La dipendenza da Ibrahimovic è sempre stata una caratteristica delle squadre che hanno avuto come terminale offensivo lo svedese. Succede ancora a 38 anni. Il Milan si è trasformato dall’arrivo dell’attaccante di Malmo, riacquisendo fiducia e conquistando punti importanti, ma ne è anche diventato dipendente. Spesso le azioni offensive hanno come soluzione unica la ricerca di Zlatan con una palla alta per una spizzata, una sponda, un colpo di testa che favorisca i compagni o concluda l’azione. Sicuramente più del nulla cosmico in fase di costruzione di Piatek, ma comunque una soluzione prevedibile.

Con l’impegno infrasettimanale di Coppa Italia e le tante partite ravvicinate giocate dagli stessi giocatori, vista ormai l’assenza programmata di Piatek, Suso e Paquetà, il Milan è apparso sottotono nonostante la solita grinta messa in campo dai vari Theo Hernandez, Bennacer e Castillejo, fra i più propositivi. Contro un Brescia ben organizzato e guidato da un ottimo Tonali però non è bastato il solito copione anzi, Donnarumma ha dovuto fare gli straordinari per tenere a galla i suoi.

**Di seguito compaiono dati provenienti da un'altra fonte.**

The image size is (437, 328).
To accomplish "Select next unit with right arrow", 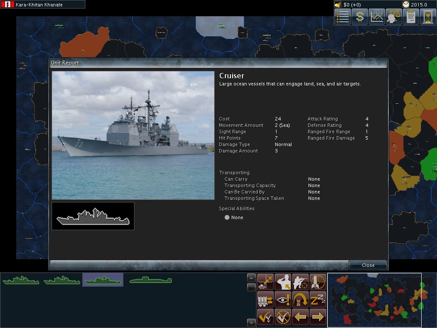I will (x=318, y=317).
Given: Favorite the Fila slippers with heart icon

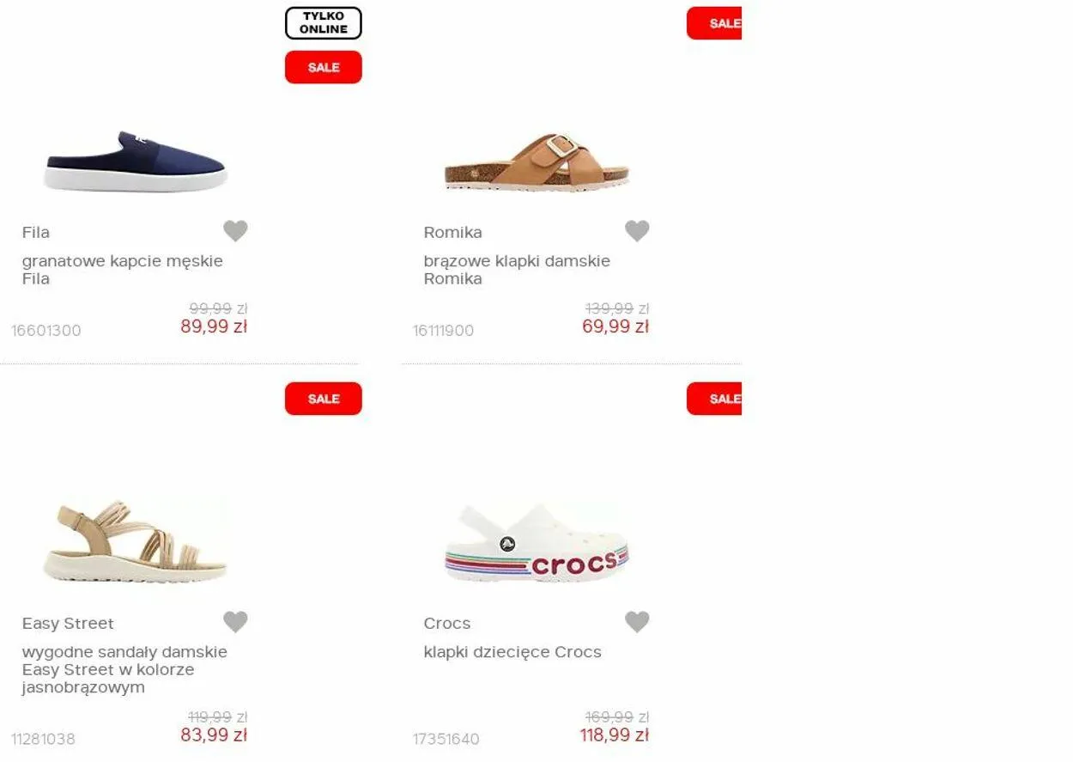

Come già accaduto contro l’Udinese, la svolta è arrivata dalla panchina: Pioli accarezza l’idea di schierare Piatek e Suso e quasi ‘sconfessare’ se stesso, ma fa entrare prima Ante Rebic che decide la gara con una conclusione sottomisura. Per il Milan è il terzo successo consecutivo in campionato (prima volta quest’anno) che regala il 6° posto valevole per l’Europa League: la Champions dista appena 7 punti con la Roma impegnata del derby della Capitale. Forse l’Ibracentrismo funziona davvero.